(Task objective) Pull out the items from the line containing "The width and height of the screenshot is (1391, 868)." through the line containing "click(x=354, y=154)", and reproduce those lines unchanged.

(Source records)
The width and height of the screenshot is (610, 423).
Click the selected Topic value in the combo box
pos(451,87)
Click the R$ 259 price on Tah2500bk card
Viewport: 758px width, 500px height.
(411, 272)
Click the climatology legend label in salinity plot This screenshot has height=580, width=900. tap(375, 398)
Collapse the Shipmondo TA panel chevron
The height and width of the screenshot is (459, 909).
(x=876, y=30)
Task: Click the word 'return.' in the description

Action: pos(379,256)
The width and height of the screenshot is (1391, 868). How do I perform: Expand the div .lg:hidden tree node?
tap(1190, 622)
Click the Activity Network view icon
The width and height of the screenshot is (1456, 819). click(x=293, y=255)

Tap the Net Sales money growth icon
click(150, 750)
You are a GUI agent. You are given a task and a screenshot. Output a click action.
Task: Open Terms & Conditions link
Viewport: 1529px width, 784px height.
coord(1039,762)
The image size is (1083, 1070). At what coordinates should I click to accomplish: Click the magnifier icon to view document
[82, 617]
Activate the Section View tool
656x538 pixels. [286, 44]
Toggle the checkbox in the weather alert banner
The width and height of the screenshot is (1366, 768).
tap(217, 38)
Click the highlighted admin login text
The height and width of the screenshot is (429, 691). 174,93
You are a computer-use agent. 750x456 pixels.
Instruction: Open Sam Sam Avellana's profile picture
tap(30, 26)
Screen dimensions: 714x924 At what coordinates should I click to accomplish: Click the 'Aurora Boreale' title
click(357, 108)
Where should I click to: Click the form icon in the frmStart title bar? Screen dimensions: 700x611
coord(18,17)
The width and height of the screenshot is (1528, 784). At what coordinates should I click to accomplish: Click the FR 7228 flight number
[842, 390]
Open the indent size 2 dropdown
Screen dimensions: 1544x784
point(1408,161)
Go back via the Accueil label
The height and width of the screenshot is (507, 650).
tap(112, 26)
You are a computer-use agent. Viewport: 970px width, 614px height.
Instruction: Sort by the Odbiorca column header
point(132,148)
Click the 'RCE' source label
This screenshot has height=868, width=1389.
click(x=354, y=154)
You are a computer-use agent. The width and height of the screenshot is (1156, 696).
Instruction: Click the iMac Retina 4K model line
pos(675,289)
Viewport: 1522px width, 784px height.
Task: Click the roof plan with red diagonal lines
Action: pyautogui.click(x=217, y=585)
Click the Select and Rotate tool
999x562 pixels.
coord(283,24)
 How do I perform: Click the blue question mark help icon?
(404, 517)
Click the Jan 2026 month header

(Solution to the exercise)
The width and height of the screenshot is (1391, 868). How do I perform: Expand the div .lg:hidden tree node?
tap(1190, 622)
Click the Activity Network view icon
The width and height of the screenshot is (1456, 819). click(x=293, y=255)

Tap the Net Sales money growth icon
click(150, 750)
You are a GUI agent. You are given a task and a screenshot. Output a click action.
Task: Open Terms & Conditions link
Viewport: 1529px width, 784px height.
coord(1039,762)
The image size is (1083, 1070). At what coordinates should I click to accomplish: Click the magnifier icon to view document
[82, 617]
Activate the Section View tool
656x538 pixels. [286, 44]
Toggle the checkbox in the weather alert banner
The width and height of the screenshot is (1366, 768).
tap(217, 38)
Click the highlighted admin login text
The height and width of the screenshot is (429, 691). 174,93
You are a computer-use agent. 750x456 pixels.
Instruction: Open Sam Sam Avellana's profile picture
tap(30, 26)
Screen dimensions: 714x924 At what coordinates should I click to accomplish: Click the 'Aurora Boreale' title
click(357, 108)
Where should I click to: Click the form icon in the frmStart title bar? Screen dimensions: 700x611
coord(18,17)
The width and height of the screenshot is (1528, 784). At what coordinates should I click to accomplish: Click the FR 7228 flight number
[842, 390]
Open the indent size 2 dropdown
Screen dimensions: 1544x784
point(1408,161)
Go back via the Accueil label
The height and width of the screenshot is (507, 650).
tap(112, 26)
You are a computer-use agent. Viewport: 970px width, 614px height.
Instruction: Sort by the Odbiorca column header
point(132,148)
Click the 'RCE' source label
This screenshot has height=868, width=1389.
click(x=354, y=154)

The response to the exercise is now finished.